LE REGARD DU LYNX

       À PROPOS DES PHOTOGRAPHIES DE CHARLES BILLOT

Dans la mythologie grecque l'argonaute Lyncee possédait la réputation de détenir un pouvoir exorbitant. Ses yeux perçaient les secrets des fonds marins, traversaient les murailles, les rochers et les nuages noirs du ciel. Dans l'imagerie populaire moderne c'est le lynx qui a repris ses pouvoirs mais c'est Charles Billot qui en fait le mieux l'usage en créant et recréant la réalité.

 

Nous, pauvres aveugles, ne voyons que l'apparence des choses quand Charles Billot en voit l'au-delà. Des draps en boule ? Non. Une chorégraphie de corps enchevêtrés. Un abat-jour ? Absolument pas mais une montgolfière. Un building pensez vous ? L’œil du lynx y verra plus sûrement un aéronef.

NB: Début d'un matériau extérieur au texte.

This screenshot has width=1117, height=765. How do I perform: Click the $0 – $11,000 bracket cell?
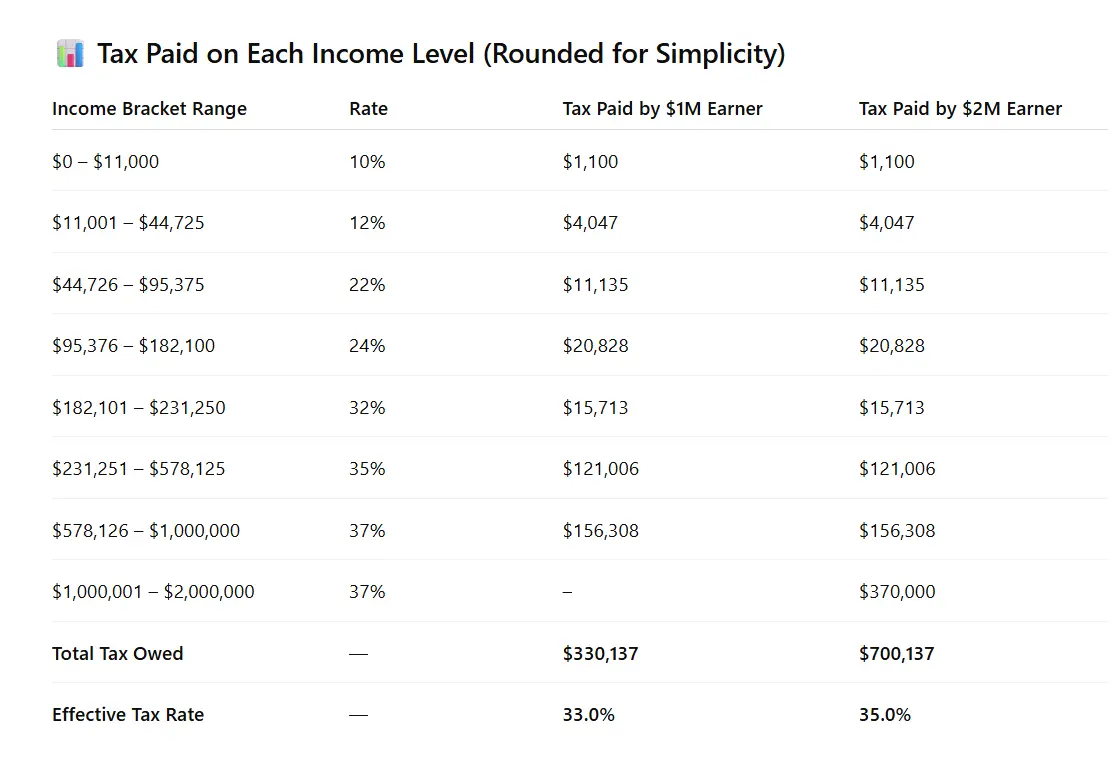(105, 162)
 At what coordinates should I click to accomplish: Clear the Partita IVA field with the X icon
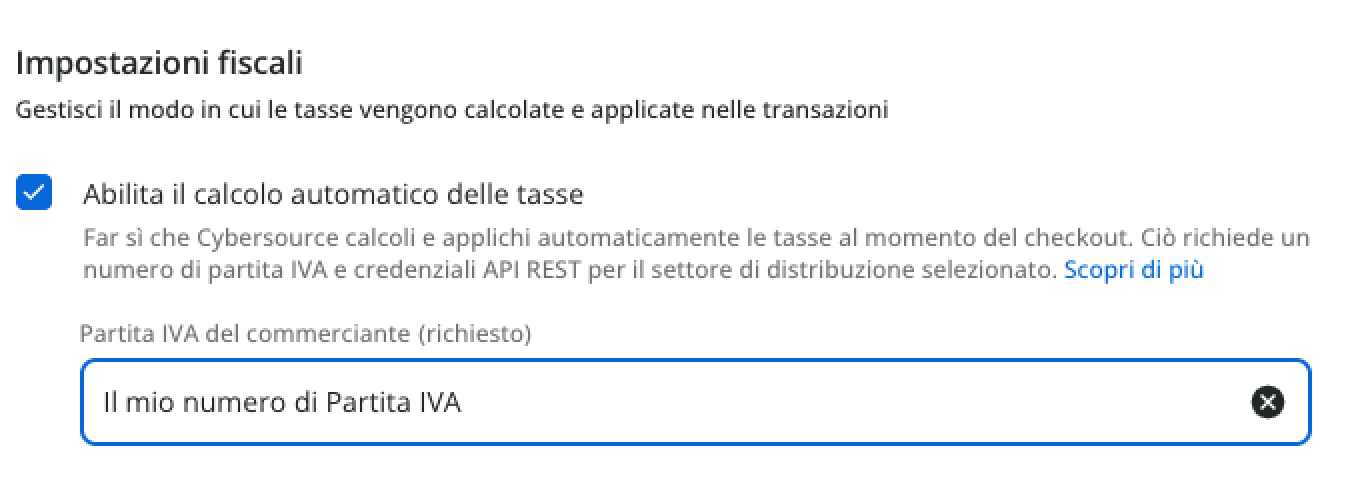coord(1267,403)
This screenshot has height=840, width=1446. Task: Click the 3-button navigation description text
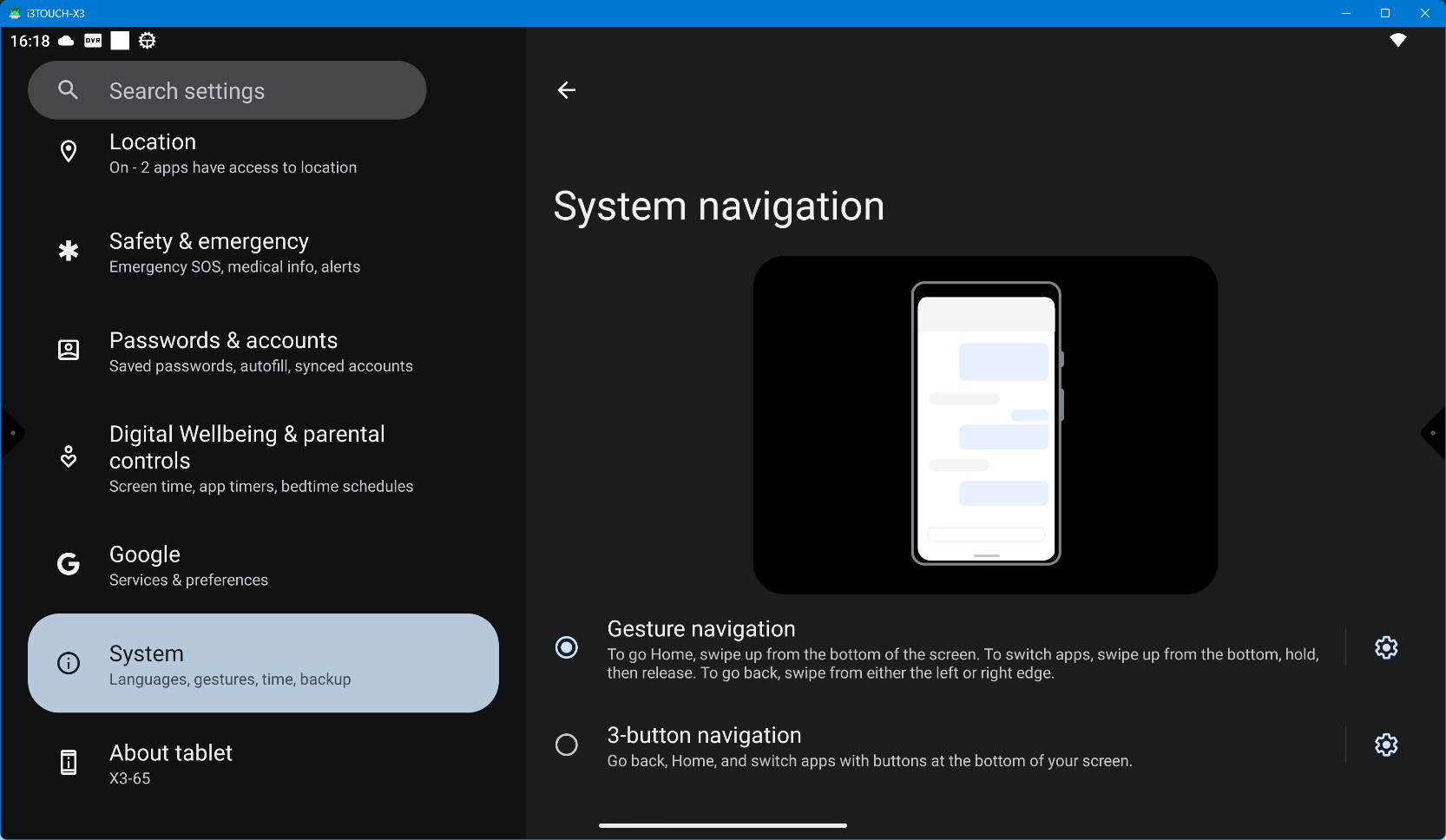[x=869, y=761]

Que ce soit dans un détail architectural, une ombre portée, un tissu froissé, une chevelure emportée par le vent, ce n’est pas la qualité technique du travail de l’image que Charles Billot maîtrise magistralement qui nous surprend le plus mais bien la curieuse et inventive poésie de ses photographies que seul l’œil du photographe a détectée et qui nous trouble et nous cueille là où nous nous y attendons le moins.Nul besoin de mise en scène mais des cadrages serrés qui transforment et donnent une nouvelle perspective à la forme,

Créer c'est à dire voir ce que les autres ne voient pas représente la forme la plus aboutie de l'utopie, le plaisir aristocratique de contredire, le privilège d'être seul contre tous, la joie de provoquer. Tel est le travail de Charles Billot.